8 marzo, Giornata internazionale dei diritti della donna
Piazze piene per una lotta mai terminata

Come ogni anno anche quest’anno per la ricorrenza della giornata internazionale dei diritti della donna, nelle piazze di tutto il mondo la popolazione femminile si è confluita per dare voce alle disuguaglianze che ancora oggi in molti ambienti si ritrova ad affrontare. Una delle risposte più forti al richiamo della mobilitazione generale per le femministe di tutto il mondo arriva dalla Spagna, dove il movimento pro diritti delle donne conduce una lotta sistematica e filtrante, volta a sensibilizzare e soprattutto ad educare al rispetto già i membri più giovani della comunità, futuri cittadini attivi. Pioniera nella lotta contro i femminicidi, oggi la Spagna si è fatta esempio di una cittadinanza attiva e costruttiva, come testimoniano le strade gremite di gente in 250 centri in una domenica all’insegna del viola. La storia ci insegna che ci sono voluti secoli di lotte e rivendicazioni al femminile per mettere in atto un processo di generalizzazione del riconoscimento formale dei diritti umani, che fosse inclusivo tra le altre categorie tradizionalmente escluse, di quella delle donne.

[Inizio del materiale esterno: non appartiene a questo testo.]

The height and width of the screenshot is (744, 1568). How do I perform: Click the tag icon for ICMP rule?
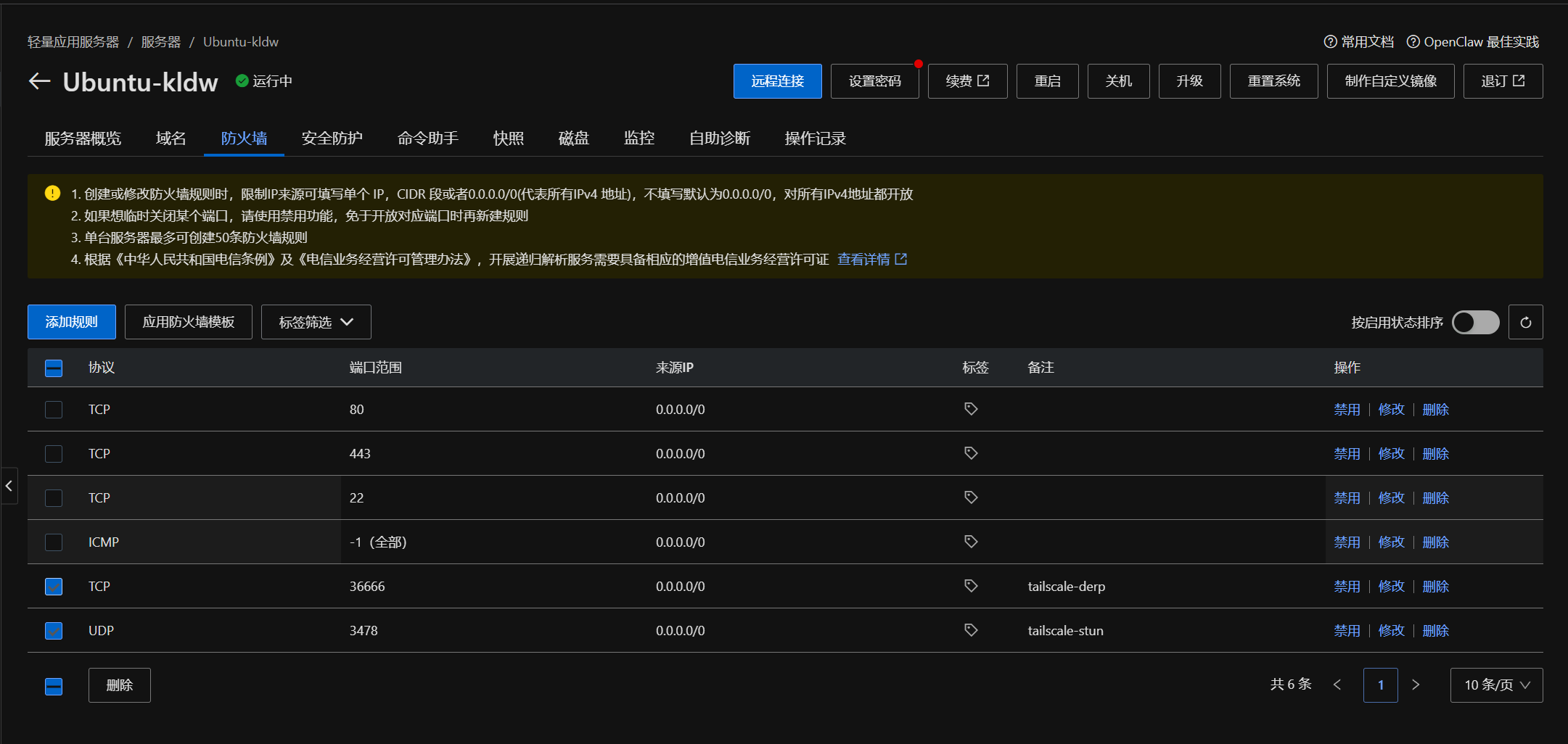point(971,542)
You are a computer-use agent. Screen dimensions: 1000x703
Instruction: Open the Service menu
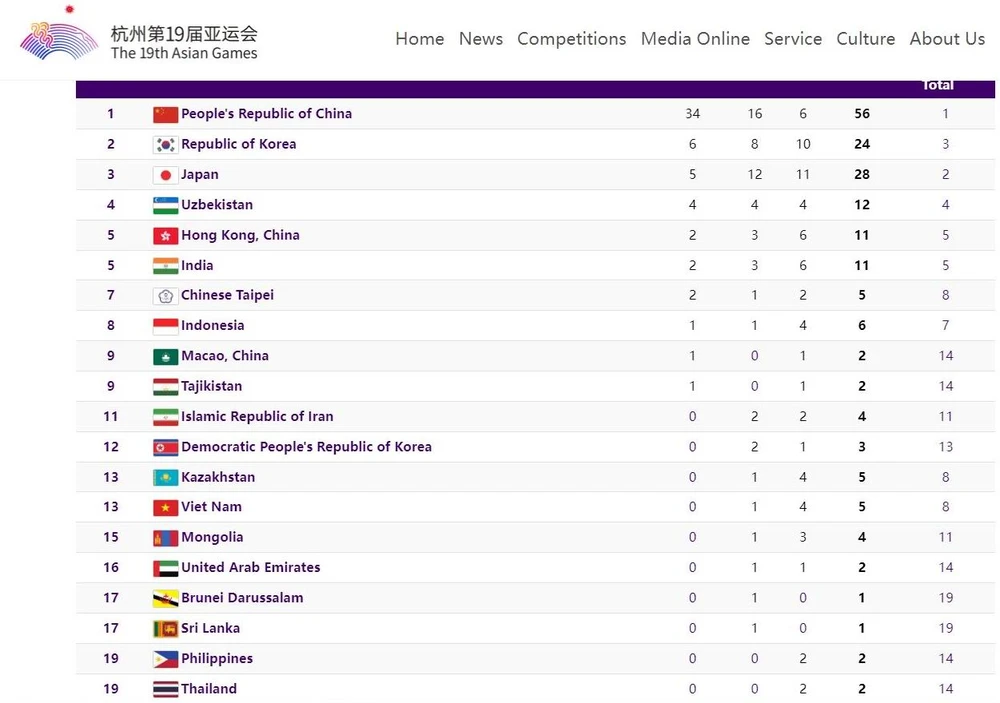tap(793, 39)
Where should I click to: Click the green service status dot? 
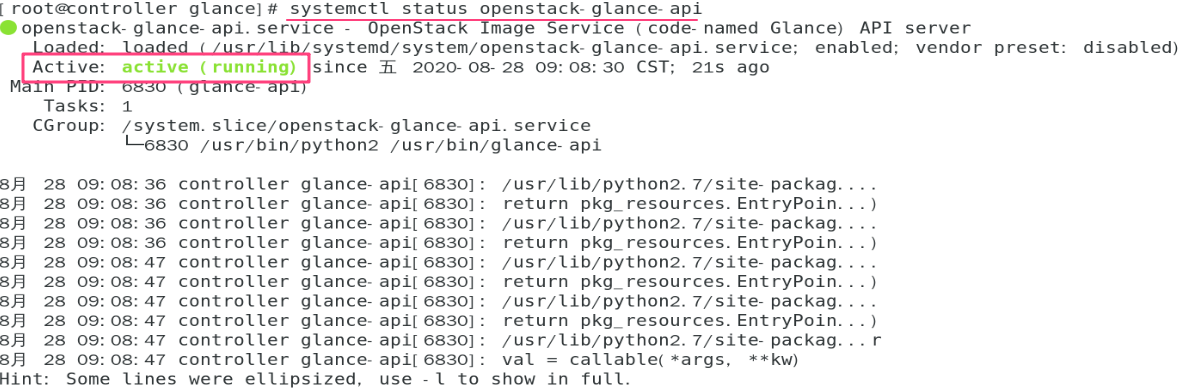(x=9, y=29)
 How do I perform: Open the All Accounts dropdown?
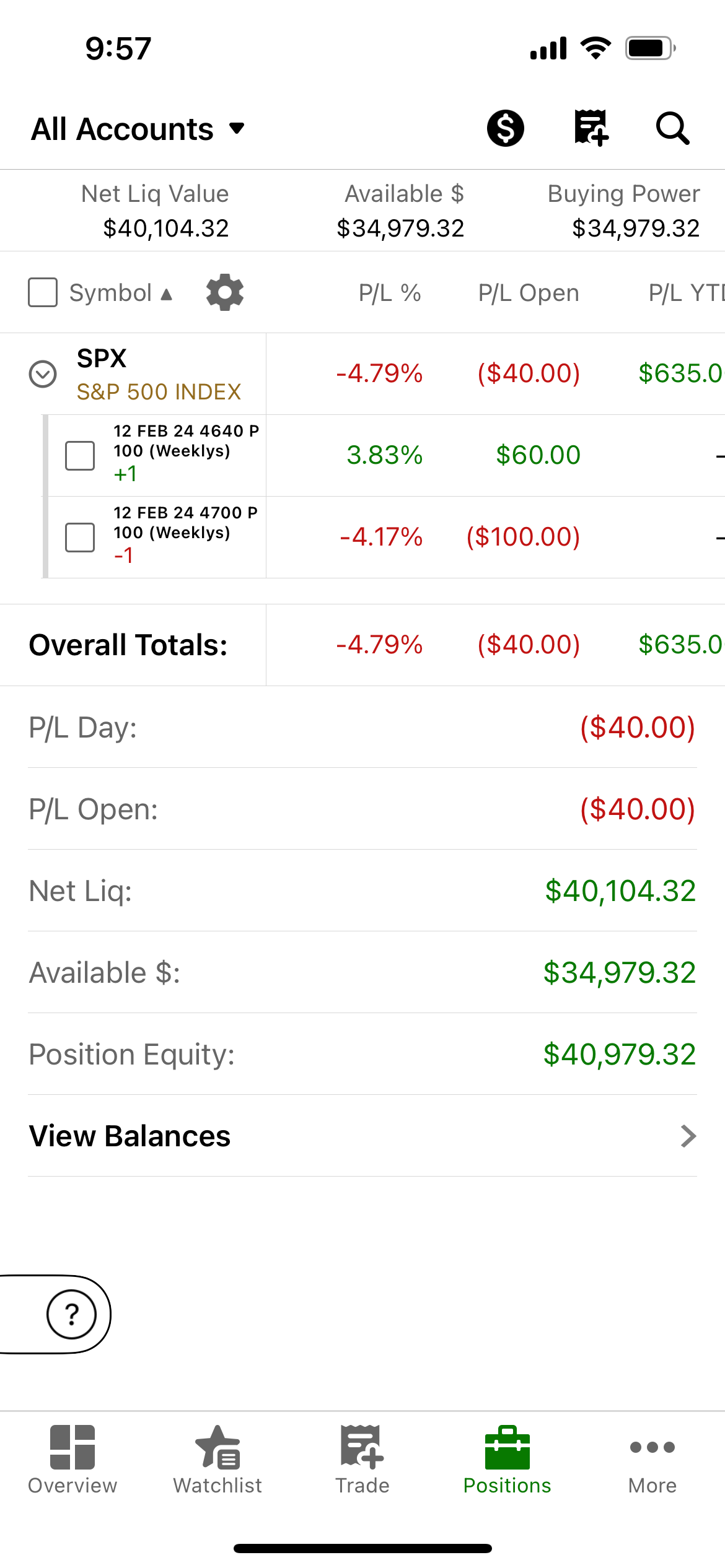pyautogui.click(x=138, y=129)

Fin dagli albori delle conquiste lente e graduali nell’ambito dei diritti umani infatti, seppur rimangano emblematiche la Dichiarazione universale dei diritti dell’uomo e del cittadino stilata in Francia nel 1789 o la Dichiarazione Americana dei diritti fondamentali del 1793, la concezione universalista degli stessi, si è a lungo trovata in contrasto con un preambolo che designando ad esempio la proprietà come un diritto sacro e inviolabile, attribuiva un valore strumentale ai diritti politici che si vedevano per la prima volta riconosciuti e che risultavano volti a garantire ai proprietari il diritto il disporre e proteggere i propri beni, e soprattutto sottintendeva come titolare di tali diritti fondamentali un prototipo di individuo astratto, l’uomo bianco,sano,libero, proprietario o per lo meno indipendente economicamente; prototipo che se trasferito nella realtà lasciava escluse intere categorie: i lavoratori dipendenti che vendevano il proprio lavoro in cambio di un salario, le donne, subordinate nel contesto di una società patriarcale e restrittiva agli uomini di casa, e all’epoca, soprattutto in ambito statunitense, la popolazione nativa e afroamericana. Il successivo processo di generalizzazione dei diritti sociali, che parte dall’assunzione della coscienza che l’uomo non è un essere autosufficiente, ma è vincolato agli altri esseri umani in quanto ciascuno potrebbe trovarsi in una situazione di vulnerabilità in un certo momento della vita, ha naturalmente coinvolto in quanto parte in causa tra le categorie inizialmente discriminate, quella femminile, e ancora posteriormente, il processo di specificazione dei diritti umani la cui determinazione e garanzia è stata più puntualmente affermata da apposite convenzioni, per le categorie citate,tra cui le donne, fanno trasparire il fatto che già di partenza essere membro del genere femminile equivale a vivere una situazione di svantaggio, di vulnerabilità tale da necessitare misure specifiche a sostegno di ciò che dovrebbe essere invece dato per assodato.
Anche oggi, seppur sembra esserci “concessa” l’uguaglianza con l’altro sesso, spesso questa la si ottiene solo omologandosi al modello dominante maschile, soccombendo a scelte inconcepibili. Ancora è lunga e tortuosa quindi la lotta per la fruizione concreta e ugualitaria dei diritti e delle libertà inalienabili, considerando che lo scorso anno il rapporto Eures, riporta un incremento dello 0.7% sul numero delle vittime per femminicidio; per lo meno però, l’assunzione di coscienza dell’importanza alla partecipazione alla rivendicazione della realizzazione di questi diritti, è un passo fondamentale che permette ad ogni donna di non sentirsi sola nelle lotte che affronta ogni giorno.